* [Exercise] Render the data as a Markdown table with the columns Row and Text, starting at the line that contains "902x632 pixels." and stopping after the line that contains "pyautogui.click(x=65, y=347)". Number each line in the Row column, skip blank lines, and leave the pictures out.
-- start Source material --
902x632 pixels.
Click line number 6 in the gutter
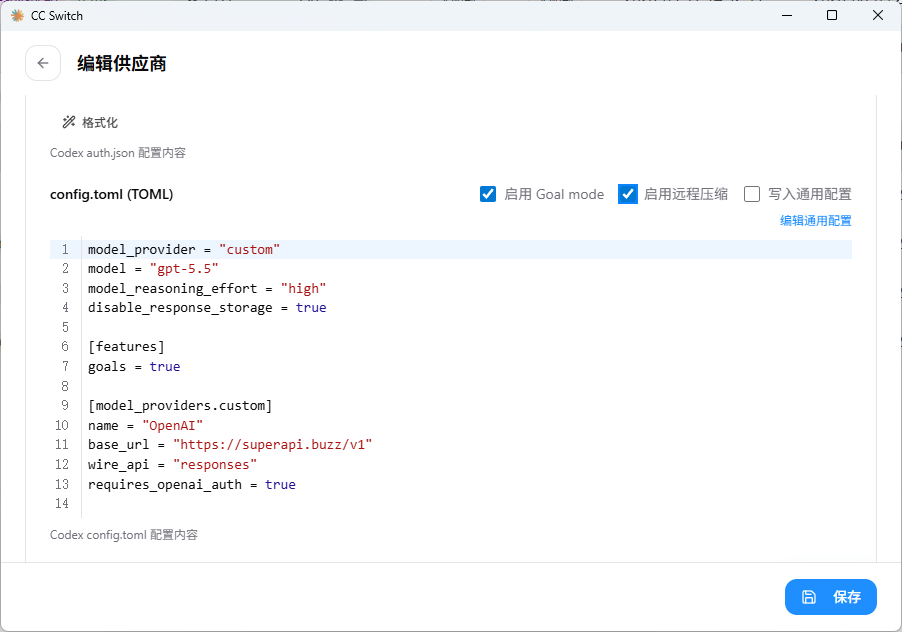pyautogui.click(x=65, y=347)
-- end Source material --
-- start Source material --
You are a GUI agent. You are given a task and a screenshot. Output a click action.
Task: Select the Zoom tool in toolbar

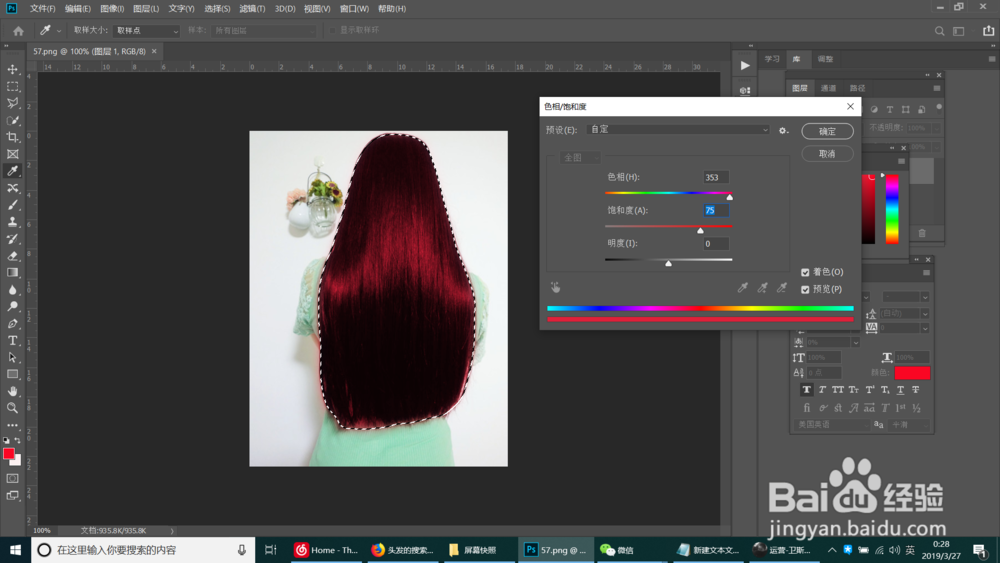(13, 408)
-- end Source material --
-- start Source material --
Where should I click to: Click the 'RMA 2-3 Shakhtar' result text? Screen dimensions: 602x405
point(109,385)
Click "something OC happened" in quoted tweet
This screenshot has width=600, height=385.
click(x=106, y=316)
-- end Source material --
* [The solution]
| Row | Text |
|---|---|
| 1 | 902x632 pixels. |
| 2 | Click line number 6 in the gutter |
| 3 | pyautogui.click(x=65, y=347) |